6.10.Monitoring — how to find out possible misconfigurations / reasons of potential system/job failures
Navigate to System ⇒ Services ⇒ Monitoring button.
The monitoring feature enables to check the currently running or in the past run system or job related events very easily. The user can check here all desired system events such as system updates, shutdowns, startups, system component updates, or possible system errors etc. In monitoring feature, the user also has the chance to check all possible failure details that might happen during the running of the jobs, so it makes the troubleshooting easier.
If you first open monitoring, you can see the following basic parts on the interface: Runs of the jobs or system on the left side (red frame); system and job events on the right side (green frame). With clicking on the Refresh button (purple arrow) you can also check the real-time running jobs. With this button it is possible to reload the current runs/event from the database. With a single click on the collapse all/expand all buttons (indicated with blue arrows) you can expand or collapse all sessions for all jobs. It is also enabled to list among the events at the bottom of the monitoring page (orange frame).
Sorting in monitoring: sorting option is enabled both in the Runs and Events tables. Click on the particular column name (Start date, End date by the runs, Date, Title, Description, Job by the events), and the items will be displayed in the reverse order.
Setting of maximum history count of the runs: With this option it is possible to set, how many job runs the user would like to keep. If the value is set to 10 for example, and a job has run 20 times, then only the last 10 runs can be viewed, remaining 10 will be deleted and the user will not have an access to them. It is recommended to set a higher value here, if a job is running too often, or during the weekends, and the user needs to view the events retroactively.

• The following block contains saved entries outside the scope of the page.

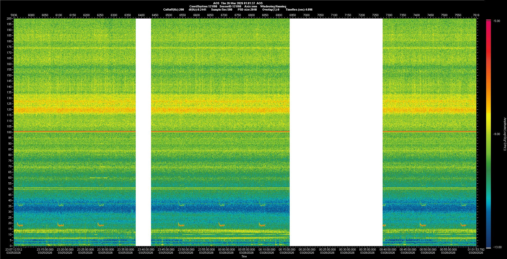Screen dimensions: 507x259
Task: Click the Axis:sum header label
Action: coord(251,6)
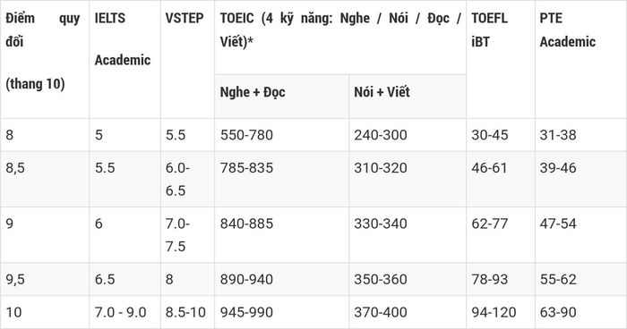Select the 63-90 PTE score cell
627x329 pixels.
pos(581,312)
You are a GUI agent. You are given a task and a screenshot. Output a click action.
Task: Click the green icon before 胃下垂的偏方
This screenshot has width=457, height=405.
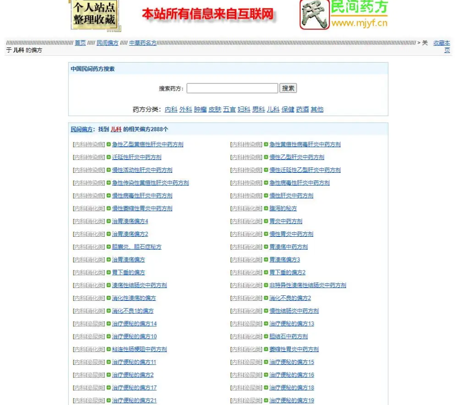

This value is always inherited from the higher level. There are three levels altogether, where the history counter can be adjusted; the system is the highest level, the next is tenant level and the last one is the level of jobs.
- System level settings are accessible with right mouse click on a system related job in the column of Runs; here click on Settings, and adjust these settings in the System level monitoring setting dialog.
- Tenant level monitoring settings are inherited from the system, i.e. if maximum history count is set on “10” on system level, then the same value will apply for the tenant level monitoring settings, too. Nevertheless it is possible to configure the tenant level settings independently from the system settings. Click on the Settings button and set the required value into the Tenant level monitoring settings dialog. If the tenant level settings are set independently, it can be still adjusted to the system settings with a click on the “inherit from system” option in the Tenant level monitoring settings dialog.
- Job level monitoring settings can be adjusted with clicking on the particular job running in the column of Runs and configuring these settings in the Job level monitoring setting dialog. These settings are inherited from the tenant by default. Nevertheless it is still possible to set another value with a right click on the particular job in the Runs column, select here Settings and set the maximum history count in the dialog. This value can be adjusted to the default value inherited from tenant with clicking on the “inherit from tenant” option in the same dialog.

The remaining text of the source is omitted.